***** DATASET EXCERPTS *****

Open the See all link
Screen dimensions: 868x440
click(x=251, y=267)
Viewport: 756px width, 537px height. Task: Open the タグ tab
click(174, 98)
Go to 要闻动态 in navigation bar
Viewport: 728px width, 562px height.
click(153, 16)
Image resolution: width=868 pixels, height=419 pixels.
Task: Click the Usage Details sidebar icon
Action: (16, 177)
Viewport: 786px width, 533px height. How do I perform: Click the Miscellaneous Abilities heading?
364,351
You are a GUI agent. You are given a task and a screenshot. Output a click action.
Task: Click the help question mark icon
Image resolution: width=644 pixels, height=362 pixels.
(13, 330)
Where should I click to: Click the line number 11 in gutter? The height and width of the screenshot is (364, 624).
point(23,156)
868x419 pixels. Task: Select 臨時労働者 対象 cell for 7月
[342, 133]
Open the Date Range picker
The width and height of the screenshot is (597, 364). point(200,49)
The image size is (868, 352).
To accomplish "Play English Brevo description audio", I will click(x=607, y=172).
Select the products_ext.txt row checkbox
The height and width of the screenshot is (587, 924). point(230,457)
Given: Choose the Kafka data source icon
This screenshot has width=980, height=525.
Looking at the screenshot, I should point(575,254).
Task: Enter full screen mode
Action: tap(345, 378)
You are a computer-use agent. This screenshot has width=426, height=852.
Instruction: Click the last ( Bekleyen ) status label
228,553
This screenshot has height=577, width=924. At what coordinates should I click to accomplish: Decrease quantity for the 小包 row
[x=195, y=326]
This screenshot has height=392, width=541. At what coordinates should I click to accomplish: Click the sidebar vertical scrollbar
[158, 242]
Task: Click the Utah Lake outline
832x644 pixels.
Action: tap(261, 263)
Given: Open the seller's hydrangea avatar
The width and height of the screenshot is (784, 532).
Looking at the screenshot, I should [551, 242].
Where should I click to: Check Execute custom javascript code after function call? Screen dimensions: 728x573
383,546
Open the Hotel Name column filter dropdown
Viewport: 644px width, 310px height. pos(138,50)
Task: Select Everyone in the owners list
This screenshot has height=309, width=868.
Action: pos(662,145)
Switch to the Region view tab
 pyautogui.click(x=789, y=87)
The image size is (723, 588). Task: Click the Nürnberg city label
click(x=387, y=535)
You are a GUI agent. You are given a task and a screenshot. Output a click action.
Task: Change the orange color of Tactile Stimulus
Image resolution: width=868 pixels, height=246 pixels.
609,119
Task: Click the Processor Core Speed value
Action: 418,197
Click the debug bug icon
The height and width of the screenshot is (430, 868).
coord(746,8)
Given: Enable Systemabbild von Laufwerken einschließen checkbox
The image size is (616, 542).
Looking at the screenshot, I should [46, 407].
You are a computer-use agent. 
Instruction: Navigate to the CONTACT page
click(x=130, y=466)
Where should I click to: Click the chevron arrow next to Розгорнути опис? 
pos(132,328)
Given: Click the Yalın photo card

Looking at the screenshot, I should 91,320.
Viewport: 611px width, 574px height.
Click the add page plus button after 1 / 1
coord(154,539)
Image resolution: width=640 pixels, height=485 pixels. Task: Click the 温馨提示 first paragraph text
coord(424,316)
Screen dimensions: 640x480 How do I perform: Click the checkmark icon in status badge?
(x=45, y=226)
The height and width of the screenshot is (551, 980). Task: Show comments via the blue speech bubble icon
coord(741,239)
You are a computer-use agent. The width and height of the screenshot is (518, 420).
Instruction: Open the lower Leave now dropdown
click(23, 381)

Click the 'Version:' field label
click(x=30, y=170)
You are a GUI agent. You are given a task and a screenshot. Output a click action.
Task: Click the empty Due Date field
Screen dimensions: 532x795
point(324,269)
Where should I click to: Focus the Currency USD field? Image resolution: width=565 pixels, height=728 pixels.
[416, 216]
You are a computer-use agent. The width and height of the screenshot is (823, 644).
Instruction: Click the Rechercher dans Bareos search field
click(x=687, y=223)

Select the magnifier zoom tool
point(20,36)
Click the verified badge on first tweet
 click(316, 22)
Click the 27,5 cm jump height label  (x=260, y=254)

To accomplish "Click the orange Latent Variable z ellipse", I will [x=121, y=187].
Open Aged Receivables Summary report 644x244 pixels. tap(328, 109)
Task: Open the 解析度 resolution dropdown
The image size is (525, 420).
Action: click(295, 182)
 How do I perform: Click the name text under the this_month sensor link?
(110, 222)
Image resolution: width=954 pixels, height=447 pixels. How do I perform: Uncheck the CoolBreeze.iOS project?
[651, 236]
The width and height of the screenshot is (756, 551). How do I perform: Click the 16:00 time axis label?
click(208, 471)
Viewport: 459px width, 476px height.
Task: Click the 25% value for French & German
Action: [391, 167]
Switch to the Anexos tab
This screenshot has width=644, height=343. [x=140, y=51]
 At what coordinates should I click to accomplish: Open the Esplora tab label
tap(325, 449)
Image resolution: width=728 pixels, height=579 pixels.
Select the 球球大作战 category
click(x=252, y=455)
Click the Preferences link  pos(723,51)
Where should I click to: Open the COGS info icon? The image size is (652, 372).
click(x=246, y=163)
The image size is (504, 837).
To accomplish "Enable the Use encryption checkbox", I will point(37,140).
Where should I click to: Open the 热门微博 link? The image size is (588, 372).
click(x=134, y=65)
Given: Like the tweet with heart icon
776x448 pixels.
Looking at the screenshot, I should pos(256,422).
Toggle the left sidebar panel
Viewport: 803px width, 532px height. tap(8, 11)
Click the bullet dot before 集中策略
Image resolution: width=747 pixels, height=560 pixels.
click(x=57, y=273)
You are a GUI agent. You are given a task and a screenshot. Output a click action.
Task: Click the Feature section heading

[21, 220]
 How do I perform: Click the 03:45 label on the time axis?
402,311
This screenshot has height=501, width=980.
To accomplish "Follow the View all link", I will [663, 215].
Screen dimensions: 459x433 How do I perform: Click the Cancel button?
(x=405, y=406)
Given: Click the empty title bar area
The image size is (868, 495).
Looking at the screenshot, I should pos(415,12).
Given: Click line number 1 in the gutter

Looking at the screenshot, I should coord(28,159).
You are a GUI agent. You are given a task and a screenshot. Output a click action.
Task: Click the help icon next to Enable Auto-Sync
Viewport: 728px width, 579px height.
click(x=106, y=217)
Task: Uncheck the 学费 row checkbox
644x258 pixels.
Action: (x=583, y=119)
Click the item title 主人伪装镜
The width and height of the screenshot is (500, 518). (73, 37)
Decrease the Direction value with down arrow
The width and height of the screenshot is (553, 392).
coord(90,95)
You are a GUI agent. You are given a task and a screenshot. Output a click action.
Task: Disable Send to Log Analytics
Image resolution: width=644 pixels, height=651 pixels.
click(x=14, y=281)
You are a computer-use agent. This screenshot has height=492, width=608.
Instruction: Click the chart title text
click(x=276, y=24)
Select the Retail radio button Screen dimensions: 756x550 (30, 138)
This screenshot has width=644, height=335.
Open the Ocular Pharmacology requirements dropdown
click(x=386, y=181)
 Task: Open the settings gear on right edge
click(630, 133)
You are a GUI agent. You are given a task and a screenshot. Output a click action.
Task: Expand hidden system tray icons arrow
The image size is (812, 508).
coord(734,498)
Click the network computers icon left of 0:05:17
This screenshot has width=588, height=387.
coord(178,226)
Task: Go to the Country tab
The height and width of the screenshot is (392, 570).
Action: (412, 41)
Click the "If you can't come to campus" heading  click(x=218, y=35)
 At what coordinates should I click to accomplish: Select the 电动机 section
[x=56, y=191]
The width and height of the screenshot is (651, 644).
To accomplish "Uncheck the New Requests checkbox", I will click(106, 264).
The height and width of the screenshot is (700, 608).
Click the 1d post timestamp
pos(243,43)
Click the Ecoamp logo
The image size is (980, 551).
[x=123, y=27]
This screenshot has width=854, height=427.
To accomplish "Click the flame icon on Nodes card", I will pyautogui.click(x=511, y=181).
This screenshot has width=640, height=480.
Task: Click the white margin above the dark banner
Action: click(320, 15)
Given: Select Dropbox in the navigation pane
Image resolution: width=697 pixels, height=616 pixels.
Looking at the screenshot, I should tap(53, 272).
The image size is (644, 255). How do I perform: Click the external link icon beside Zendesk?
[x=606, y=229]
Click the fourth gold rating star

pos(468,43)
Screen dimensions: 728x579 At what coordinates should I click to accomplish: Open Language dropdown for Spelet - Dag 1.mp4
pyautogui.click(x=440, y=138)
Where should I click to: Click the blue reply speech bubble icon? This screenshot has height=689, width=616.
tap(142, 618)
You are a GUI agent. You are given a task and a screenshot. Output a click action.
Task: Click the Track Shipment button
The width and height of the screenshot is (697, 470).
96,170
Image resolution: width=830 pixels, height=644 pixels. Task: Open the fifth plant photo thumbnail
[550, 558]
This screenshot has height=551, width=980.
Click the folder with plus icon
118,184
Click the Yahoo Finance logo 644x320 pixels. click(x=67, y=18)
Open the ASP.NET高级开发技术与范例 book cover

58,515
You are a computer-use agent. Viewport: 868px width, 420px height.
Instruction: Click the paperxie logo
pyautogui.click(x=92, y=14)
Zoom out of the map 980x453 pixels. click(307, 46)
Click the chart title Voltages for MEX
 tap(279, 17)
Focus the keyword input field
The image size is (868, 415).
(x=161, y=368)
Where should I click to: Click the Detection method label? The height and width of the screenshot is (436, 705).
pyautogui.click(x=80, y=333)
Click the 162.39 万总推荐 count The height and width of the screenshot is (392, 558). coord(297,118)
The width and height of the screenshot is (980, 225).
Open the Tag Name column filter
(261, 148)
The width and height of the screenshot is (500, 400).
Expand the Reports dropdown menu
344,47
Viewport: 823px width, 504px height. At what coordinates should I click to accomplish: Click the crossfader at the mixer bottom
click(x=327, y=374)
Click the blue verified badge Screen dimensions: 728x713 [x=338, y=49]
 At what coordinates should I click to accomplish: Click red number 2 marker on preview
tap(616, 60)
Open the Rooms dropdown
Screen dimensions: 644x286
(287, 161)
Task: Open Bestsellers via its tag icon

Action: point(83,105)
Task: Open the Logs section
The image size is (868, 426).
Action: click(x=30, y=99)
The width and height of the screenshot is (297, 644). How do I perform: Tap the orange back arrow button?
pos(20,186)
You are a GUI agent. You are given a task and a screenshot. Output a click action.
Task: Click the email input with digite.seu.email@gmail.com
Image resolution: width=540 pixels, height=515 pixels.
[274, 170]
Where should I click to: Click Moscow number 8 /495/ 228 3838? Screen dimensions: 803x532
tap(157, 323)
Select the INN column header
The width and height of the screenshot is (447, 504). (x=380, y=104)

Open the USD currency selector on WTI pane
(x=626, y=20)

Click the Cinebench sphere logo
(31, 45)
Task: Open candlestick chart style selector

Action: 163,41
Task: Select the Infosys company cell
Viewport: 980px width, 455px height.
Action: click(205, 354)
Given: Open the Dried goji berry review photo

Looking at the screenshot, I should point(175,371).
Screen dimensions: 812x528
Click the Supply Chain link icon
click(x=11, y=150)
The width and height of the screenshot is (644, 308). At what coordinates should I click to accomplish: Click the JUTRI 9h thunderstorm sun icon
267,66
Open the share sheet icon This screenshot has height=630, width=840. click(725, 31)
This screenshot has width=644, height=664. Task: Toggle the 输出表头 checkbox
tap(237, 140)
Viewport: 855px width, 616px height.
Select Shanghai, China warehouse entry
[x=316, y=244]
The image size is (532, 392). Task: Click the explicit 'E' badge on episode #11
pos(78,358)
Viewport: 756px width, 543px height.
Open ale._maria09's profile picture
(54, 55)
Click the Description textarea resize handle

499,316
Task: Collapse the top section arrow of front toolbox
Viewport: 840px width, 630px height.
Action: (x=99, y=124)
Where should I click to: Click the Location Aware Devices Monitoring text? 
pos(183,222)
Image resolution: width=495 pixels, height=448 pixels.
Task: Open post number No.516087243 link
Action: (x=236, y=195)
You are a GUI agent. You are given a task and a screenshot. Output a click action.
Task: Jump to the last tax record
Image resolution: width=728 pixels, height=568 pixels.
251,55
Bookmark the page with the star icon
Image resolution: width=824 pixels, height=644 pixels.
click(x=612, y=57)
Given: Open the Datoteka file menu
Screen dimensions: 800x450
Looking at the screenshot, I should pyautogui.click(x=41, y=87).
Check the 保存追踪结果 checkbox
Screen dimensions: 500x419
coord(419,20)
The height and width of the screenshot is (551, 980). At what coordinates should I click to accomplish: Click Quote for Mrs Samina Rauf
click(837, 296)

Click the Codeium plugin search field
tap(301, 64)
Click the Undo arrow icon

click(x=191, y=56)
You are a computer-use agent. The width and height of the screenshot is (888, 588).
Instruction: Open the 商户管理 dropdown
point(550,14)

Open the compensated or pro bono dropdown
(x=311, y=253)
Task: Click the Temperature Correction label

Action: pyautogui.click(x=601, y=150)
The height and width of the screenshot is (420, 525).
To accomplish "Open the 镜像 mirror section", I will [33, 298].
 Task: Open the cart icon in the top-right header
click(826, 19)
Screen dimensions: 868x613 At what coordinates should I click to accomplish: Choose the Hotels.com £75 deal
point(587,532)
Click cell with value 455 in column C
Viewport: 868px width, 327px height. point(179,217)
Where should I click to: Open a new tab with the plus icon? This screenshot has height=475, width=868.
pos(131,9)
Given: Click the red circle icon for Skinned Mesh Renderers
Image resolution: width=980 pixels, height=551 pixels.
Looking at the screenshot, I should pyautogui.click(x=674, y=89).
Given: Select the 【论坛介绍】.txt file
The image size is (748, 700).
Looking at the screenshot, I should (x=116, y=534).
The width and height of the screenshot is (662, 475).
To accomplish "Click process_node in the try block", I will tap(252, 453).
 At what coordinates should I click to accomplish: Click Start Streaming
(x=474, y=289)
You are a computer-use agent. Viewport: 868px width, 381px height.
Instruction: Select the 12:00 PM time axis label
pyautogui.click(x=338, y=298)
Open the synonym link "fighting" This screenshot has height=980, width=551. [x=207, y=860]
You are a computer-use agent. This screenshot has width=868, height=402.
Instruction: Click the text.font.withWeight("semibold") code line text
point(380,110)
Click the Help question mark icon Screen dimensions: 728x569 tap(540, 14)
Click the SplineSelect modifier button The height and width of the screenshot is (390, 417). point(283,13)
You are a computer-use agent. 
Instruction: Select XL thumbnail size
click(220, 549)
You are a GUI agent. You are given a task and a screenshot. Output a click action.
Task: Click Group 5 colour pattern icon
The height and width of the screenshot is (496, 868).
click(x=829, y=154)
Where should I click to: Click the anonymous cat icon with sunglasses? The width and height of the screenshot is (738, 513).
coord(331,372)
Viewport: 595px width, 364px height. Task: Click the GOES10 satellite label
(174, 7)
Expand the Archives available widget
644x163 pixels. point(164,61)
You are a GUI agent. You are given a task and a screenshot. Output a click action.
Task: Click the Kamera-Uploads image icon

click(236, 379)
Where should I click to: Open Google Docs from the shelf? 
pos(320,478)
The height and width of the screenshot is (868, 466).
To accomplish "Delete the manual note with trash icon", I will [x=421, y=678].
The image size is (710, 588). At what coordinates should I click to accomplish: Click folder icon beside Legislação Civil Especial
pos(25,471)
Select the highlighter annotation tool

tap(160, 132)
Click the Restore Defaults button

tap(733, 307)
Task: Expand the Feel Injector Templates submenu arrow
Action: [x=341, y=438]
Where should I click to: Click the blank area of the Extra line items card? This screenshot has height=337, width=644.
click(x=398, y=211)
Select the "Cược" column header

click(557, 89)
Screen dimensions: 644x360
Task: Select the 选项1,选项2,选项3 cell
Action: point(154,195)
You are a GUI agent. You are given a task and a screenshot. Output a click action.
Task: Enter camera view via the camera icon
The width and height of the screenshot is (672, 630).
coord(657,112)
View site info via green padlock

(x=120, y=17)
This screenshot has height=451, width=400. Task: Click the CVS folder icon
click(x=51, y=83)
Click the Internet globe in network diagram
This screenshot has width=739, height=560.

*****

TASK ITEM:
Retype every line of the listing, word for word, from its opening line to the line that holds "Given: Choose the Kafka data source icon", and include that last line too.

SOLUTION TO THE PROBLEM:
Open the See all link
Screen dimensions: 868x440
click(x=251, y=267)
Viewport: 756px width, 537px height. Task: Open the タグ tab
click(174, 98)
Go to 要闻动态 in navigation bar
Viewport: 728px width, 562px height.
click(153, 16)
Image resolution: width=868 pixels, height=419 pixels.
Task: Click the Usage Details sidebar icon
Action: (16, 177)
Viewport: 786px width, 533px height. How do I perform: Click the Miscellaneous Abilities heading?
364,351
You are a GUI agent. You are given a task and a screenshot. Output a click action.
Task: Click the help question mark icon
Image resolution: width=644 pixels, height=362 pixels.
(13, 330)
Where should I click to: Click the line number 11 in gutter? The height and width of the screenshot is (364, 624).
point(23,156)
868x419 pixels. Task: Select 臨時労働者 対象 cell for 7月
[342, 133]
Open the Date Range picker
The width and height of the screenshot is (597, 364). point(200,49)
The image size is (868, 352).
To accomplish "Play English Brevo description audio", I will click(x=607, y=172).
Select the products_ext.txt row checkbox
The height and width of the screenshot is (587, 924). point(230,457)
Given: Choose the Kafka data source icon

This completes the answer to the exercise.